As pajton noted in a previous comment, Popup is not a JComponent to which listeners can be readily bound. But, as its documentation states, "implementations of Popup are responsible for creating and maintaining their own Components to render [its subject] to the user."

So in using it as your presentation mechanism, your Popup is going to have to present itself as an actual Swing component anyway. Have it register itself to that component. Have it hide itself when the component loses focus.
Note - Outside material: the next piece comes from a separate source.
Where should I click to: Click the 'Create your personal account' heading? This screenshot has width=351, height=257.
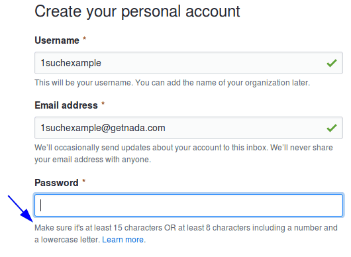pos(137,12)
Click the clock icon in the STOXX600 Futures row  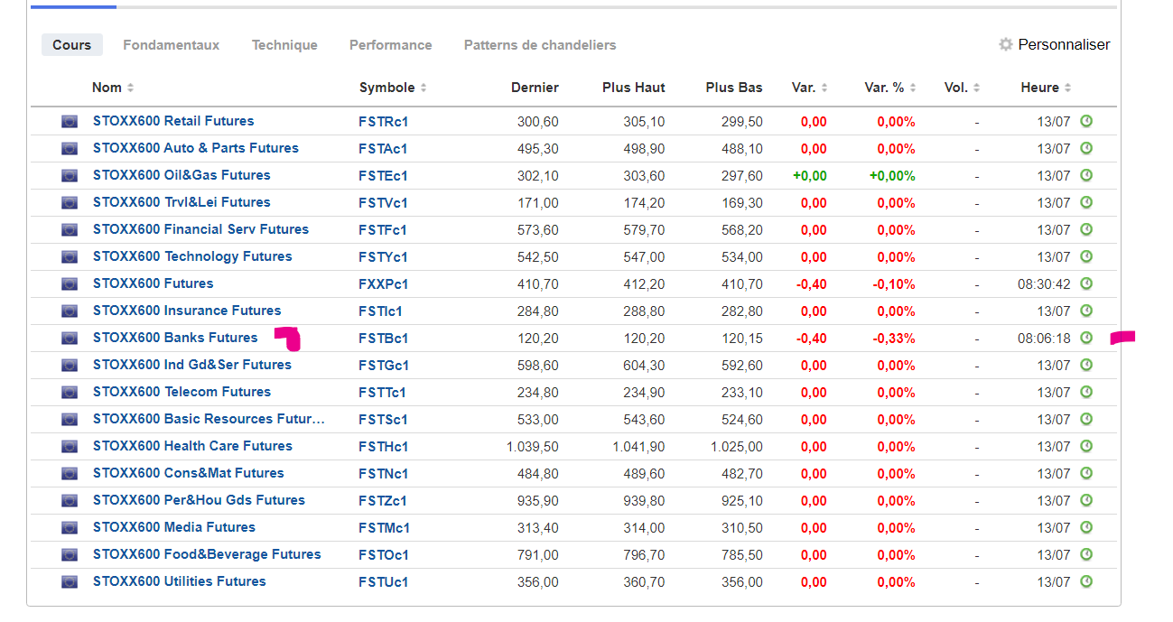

import java.awt.FlowLayout;
import java.awt.Frame;
import java.awt.Point;
import java.awt.event.ActionEvent;
import java.awt.event.WindowEvent;
import java.awt.event.WindowFocusListener;
import javax.swing.JButton;
import javax.swing.JDialog;
import javax.swing.JFrame;
import javax.swing.JLabel;
import javax.swing.JOptionPane;
import javax.swing.Popup;

public class PopupTester extends JFrame {
    private static class MessagePopup extends Popup
        implements WindowFocusListener
    {
        private final JDialog dialog;

        public MessagePopup(Frame base, String message) {
            super();
            dialog = new JOptionPane().createDialog( base, "Message" );
            dialog.setModal( false );
            dialog.setContentPane( new JLabel( message ) );
        }
        @Override public void show() {
            dialog.addWindowFocusListener( this );
            dialog.setVisible( true );
        }
        @Override public void hide() {
            dialog.setVisible( false );
            dialog.removeWindowFocusListener( this );
        }
        public void windowGainedFocus( WindowEvent e ) {
            // NO-OP
        }

        public void windowLostFocus( WindowEvent e ) {
            hide();
        }
    }

    public static void main(String[] args) {
    final PopupTester popupTester = new PopupTester();
    popupTester.setLayout(new FlowLayout());
    popupTester.setSize(300, 100);
    popupTester.add(new JButton("Click Me") {
      @Override
      protected void fireActionPerformed(ActionEvent event) {
        Point location = getLocationOnScreen();
          MessagePopup popup = new MessagePopup( popupTester, "Howdy" );
          popup.show();
        }
      });
      popupTester.add(new JButton("No Click Me"));
      popupTester.setVisible(true);
      popupTester.setDefaultCloseOperation(JFrame.EXIT_ON_CLOSE);
    }
}

Solution 2

Use a JPopupMenu. You can add any component to it, not just menu items.

Solution 3

You can add MouseListener to your background panel and hide the popup when somebody clicks on the panel.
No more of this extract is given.